To be invited to this premier event at Ponds Forge in Sheffield, swimmers have to be in the top 24 for each event in Great Britain. Those below this level ranked 25-50 and bringing in a slightly lower age level, starting at 12, take part in their own English, Welsh or Scottish Home Nations Championships the following week.

For the inaugural premier BSC competition Pugh, together with nine others from her club Ellesmere College Titans, had qualified.

Pugh, aged 15, had decided to enter just seven of the ten events she had qualified for, as well as a 3km National Open Water Championships at the conclusion of the week-long pool championships.

In her first event, the 50m butterfly, Pugh qualified from the heats in first place for the evening finals with a new British record for 15-year-olds of 27.35.

Going even quicker in the finals and taking gold, she broke the record again with 27.22 to rise to seventh best in Europe.

Pugh was pleased to discover she was the second fastest in the pool of all ages, including the age of 19 and above.

On day two Pugh competed in the 100m fly and 800m freestyle.
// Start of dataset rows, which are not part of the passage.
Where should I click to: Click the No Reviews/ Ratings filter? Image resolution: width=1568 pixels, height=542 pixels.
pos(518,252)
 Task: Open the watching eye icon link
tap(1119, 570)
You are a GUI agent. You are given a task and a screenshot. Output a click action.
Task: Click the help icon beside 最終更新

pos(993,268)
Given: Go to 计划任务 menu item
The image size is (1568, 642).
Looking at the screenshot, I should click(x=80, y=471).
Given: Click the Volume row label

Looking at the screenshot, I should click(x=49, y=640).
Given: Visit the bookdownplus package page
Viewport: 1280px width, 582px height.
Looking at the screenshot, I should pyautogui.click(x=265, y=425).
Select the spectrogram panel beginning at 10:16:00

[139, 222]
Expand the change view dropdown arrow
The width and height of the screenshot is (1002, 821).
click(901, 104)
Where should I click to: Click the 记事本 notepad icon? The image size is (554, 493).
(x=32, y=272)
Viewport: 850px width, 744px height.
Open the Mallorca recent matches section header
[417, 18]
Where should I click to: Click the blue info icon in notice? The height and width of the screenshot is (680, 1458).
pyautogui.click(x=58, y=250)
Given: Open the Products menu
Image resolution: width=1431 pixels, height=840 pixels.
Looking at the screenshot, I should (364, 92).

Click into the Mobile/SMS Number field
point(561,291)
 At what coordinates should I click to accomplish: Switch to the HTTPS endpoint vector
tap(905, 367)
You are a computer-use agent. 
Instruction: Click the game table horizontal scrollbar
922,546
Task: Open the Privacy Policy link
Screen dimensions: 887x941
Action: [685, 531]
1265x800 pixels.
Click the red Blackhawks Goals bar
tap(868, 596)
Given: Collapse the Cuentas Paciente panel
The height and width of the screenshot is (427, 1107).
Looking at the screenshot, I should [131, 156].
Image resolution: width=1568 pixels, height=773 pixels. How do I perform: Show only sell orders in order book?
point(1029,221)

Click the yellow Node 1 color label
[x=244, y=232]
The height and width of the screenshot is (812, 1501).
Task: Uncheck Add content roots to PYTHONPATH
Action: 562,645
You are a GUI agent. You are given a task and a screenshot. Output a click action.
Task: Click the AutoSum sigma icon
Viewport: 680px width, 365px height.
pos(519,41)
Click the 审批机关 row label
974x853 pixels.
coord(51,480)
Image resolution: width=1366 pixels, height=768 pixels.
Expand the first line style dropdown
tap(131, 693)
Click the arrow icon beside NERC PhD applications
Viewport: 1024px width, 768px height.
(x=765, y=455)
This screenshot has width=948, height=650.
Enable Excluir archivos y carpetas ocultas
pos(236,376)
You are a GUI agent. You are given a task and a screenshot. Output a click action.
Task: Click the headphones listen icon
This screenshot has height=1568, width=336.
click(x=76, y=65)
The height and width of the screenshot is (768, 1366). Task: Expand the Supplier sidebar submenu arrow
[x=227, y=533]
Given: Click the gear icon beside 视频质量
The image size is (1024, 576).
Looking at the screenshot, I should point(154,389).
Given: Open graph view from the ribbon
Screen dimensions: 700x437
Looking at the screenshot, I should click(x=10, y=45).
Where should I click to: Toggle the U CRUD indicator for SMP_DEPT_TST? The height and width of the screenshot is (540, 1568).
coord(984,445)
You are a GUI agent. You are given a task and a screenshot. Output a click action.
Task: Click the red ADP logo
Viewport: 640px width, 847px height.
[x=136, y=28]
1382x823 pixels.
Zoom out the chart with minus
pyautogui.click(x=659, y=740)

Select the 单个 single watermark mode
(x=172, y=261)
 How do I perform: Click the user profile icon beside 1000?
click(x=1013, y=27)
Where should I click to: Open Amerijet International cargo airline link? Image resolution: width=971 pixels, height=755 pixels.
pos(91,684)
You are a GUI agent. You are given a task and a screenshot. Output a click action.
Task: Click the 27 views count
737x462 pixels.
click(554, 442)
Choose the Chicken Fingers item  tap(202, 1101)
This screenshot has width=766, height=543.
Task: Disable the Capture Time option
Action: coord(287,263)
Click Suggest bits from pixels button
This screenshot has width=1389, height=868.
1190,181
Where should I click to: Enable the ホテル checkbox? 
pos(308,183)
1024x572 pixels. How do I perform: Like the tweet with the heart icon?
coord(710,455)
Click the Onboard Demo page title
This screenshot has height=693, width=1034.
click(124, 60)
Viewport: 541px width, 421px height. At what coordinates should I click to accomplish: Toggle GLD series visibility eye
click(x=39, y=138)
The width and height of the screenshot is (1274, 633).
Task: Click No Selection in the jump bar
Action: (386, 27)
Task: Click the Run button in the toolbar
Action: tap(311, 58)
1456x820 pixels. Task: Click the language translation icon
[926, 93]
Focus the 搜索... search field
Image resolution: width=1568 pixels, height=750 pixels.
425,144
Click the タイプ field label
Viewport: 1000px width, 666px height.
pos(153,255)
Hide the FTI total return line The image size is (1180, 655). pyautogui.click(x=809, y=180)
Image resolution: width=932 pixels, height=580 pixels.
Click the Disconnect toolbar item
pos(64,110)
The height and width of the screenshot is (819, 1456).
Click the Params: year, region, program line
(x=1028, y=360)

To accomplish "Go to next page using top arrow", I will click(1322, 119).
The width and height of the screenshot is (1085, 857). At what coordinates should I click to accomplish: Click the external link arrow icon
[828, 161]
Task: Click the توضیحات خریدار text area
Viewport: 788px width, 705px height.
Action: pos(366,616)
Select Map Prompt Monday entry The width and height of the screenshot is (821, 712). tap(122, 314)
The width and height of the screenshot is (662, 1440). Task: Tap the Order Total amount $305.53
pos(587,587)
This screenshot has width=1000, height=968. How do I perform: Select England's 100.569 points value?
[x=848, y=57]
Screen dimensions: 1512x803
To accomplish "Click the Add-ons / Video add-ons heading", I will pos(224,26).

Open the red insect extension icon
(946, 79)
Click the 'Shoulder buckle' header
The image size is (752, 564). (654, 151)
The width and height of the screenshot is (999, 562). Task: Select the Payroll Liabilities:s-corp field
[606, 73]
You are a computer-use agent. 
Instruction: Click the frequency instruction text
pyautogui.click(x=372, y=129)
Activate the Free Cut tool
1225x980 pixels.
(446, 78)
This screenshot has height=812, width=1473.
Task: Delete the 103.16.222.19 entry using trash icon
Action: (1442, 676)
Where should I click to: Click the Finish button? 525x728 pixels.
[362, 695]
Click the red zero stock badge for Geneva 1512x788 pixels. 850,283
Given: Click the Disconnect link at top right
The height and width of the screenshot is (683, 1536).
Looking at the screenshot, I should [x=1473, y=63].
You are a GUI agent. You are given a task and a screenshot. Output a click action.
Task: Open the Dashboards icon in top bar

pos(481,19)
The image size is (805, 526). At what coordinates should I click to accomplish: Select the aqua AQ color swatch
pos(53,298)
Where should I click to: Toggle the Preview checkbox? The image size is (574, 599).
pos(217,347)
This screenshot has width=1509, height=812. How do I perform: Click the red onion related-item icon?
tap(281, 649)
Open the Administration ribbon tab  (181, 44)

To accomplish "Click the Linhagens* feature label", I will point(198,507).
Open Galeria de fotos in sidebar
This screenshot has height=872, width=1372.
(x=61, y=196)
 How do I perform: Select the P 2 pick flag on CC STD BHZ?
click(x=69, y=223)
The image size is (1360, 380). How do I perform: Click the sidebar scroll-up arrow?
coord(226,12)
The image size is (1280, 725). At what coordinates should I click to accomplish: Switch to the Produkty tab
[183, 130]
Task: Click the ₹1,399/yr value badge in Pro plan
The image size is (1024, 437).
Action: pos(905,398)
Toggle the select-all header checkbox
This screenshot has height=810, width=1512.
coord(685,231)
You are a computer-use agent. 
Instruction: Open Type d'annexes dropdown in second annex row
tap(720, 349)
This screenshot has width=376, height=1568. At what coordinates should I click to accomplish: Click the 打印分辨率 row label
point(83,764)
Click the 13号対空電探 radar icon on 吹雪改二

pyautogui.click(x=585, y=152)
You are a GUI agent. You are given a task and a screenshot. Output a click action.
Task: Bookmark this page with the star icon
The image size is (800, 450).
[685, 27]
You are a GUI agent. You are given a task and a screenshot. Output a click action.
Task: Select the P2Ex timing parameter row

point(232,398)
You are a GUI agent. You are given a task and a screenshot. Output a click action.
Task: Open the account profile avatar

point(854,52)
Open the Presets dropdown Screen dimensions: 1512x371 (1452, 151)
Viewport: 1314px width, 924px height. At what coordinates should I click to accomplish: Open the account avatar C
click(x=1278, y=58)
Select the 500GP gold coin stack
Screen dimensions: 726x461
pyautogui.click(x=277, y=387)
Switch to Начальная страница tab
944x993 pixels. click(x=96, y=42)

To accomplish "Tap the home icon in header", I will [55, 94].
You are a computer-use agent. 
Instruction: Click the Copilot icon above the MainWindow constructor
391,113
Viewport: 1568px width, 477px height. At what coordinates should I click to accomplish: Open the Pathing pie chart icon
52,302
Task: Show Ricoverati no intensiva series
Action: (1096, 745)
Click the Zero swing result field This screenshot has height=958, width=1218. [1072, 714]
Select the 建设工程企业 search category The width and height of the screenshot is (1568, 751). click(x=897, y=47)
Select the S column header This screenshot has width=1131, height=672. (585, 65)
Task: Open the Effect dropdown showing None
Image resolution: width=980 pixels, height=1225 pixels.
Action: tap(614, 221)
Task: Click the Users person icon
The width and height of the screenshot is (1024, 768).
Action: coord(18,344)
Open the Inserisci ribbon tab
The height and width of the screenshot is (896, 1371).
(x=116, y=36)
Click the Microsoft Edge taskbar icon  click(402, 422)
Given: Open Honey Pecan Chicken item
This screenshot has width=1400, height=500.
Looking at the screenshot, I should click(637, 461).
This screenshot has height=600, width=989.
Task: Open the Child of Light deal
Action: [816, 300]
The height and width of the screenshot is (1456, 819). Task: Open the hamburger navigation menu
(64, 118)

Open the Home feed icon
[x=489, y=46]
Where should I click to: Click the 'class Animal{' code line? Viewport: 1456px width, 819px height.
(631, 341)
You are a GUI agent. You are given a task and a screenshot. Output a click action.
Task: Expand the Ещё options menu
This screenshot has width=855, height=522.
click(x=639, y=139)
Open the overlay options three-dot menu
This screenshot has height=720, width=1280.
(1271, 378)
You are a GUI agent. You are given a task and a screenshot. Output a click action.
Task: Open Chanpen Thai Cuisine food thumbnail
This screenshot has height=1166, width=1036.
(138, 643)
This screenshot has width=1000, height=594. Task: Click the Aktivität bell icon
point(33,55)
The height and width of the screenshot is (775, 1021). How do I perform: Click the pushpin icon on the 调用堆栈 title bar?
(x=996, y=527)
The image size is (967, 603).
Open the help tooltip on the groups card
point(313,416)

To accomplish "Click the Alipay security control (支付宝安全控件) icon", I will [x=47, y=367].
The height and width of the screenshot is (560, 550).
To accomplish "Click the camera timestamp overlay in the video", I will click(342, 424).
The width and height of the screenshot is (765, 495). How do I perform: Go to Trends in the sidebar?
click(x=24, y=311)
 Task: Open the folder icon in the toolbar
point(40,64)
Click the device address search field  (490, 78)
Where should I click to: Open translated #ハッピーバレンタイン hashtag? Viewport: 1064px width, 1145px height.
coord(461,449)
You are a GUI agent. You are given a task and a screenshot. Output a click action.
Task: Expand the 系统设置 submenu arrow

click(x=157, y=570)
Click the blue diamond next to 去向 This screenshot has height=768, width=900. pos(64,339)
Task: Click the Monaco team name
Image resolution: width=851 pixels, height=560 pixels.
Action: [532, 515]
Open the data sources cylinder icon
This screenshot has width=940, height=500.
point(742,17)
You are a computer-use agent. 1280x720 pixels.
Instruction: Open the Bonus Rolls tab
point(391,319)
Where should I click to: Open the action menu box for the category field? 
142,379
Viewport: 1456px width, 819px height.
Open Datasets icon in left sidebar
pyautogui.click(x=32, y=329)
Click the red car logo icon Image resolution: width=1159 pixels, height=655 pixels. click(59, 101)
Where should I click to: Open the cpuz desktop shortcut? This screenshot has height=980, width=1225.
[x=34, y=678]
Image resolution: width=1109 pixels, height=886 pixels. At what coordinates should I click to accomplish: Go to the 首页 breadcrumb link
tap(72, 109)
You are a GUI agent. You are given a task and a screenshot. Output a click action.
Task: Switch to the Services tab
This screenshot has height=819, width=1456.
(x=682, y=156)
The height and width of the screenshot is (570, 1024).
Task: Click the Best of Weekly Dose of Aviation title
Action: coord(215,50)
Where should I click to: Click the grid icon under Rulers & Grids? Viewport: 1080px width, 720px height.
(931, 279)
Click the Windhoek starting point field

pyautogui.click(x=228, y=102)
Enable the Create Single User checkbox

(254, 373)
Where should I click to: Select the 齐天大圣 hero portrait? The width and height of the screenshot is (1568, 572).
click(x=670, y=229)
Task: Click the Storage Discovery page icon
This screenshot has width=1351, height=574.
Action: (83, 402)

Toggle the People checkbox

Qualifying easily for the 100m fly finals in first place, Pugh then discovered due to a couple of withdrawals she was now in the 800m to be competed for in the finals session, thereby making the 100m fly somewhat tougher.

In the end though Pugh not only took gold in both the 800m freestyle (8:44.30) – setting a new regional record as she beat second place by over 14 seconds (fifth in Europe) – but she also became British champion in the 100m fly (1:00.43) as she clinched a third gold of the championships.

On the Friday Pugh qualified over six seconds quicker than her competition for the finals of the 200m fly and then went on to do something similar in the 200m backstroke (2:13.58) – this time four seconds quicker and sixth best in Europe.

Again, to take both titles during the evening’s finals would be difficult, but once again she rose to the challenge to take her fourth and fifth British Championship titles with delight firmly etched on her race face.

On the penultimate day of pool competition in the Steel City, Pugh once again amazed onlookers by the ease of her victory in the heats of the 400m individual medley (IM) as she cruised to a time of 4:57.67.

In the finals she progressed this to a new regional record time of 4:51.70 as she broke her own which she had set at the British Championships Junior Trials in April, taking her to ninth in Europe.

This marked her sixth National Championship title and one or two of the interested parties started to look up the records to see if this had ever been achieved before.

The final day saw Pugh tackling one her stiffest contests yet in the 400m freestyle as she was not the fastest going into the heats. Once again this did not faze her, with Pugh making it through the heats in first place for her age group with a new PB of 4:19.71 and in fact she was third fastest in the pool of all ages, including all the University girls present of 19 and over.

She set about her 400m freestyle final looking cool, calm and collected and allowed the girl in lane five to gain half a body length lead over the first 75m.

At the turn, however, Pugh turned on the after-burners to take the lead and she stretched it out further over the remainder of the distance to gain her seventh gold medal and British Age title of the championships, climbing to fifth in Europe for this event.

It is not confirmed, but this clean sweep of seven individual British Championships age titles is possibly an unprecedented achievement in British Swimming.

The following day Pugh competed in her first ever open water event – the Amateur Swimming Association Open Water Championships – and won a bronze medal over the 3km distance.

Having had a week off, Pugh begins preparations for the Commonwealth Youth Games in Samoa where she will be representing England in early September.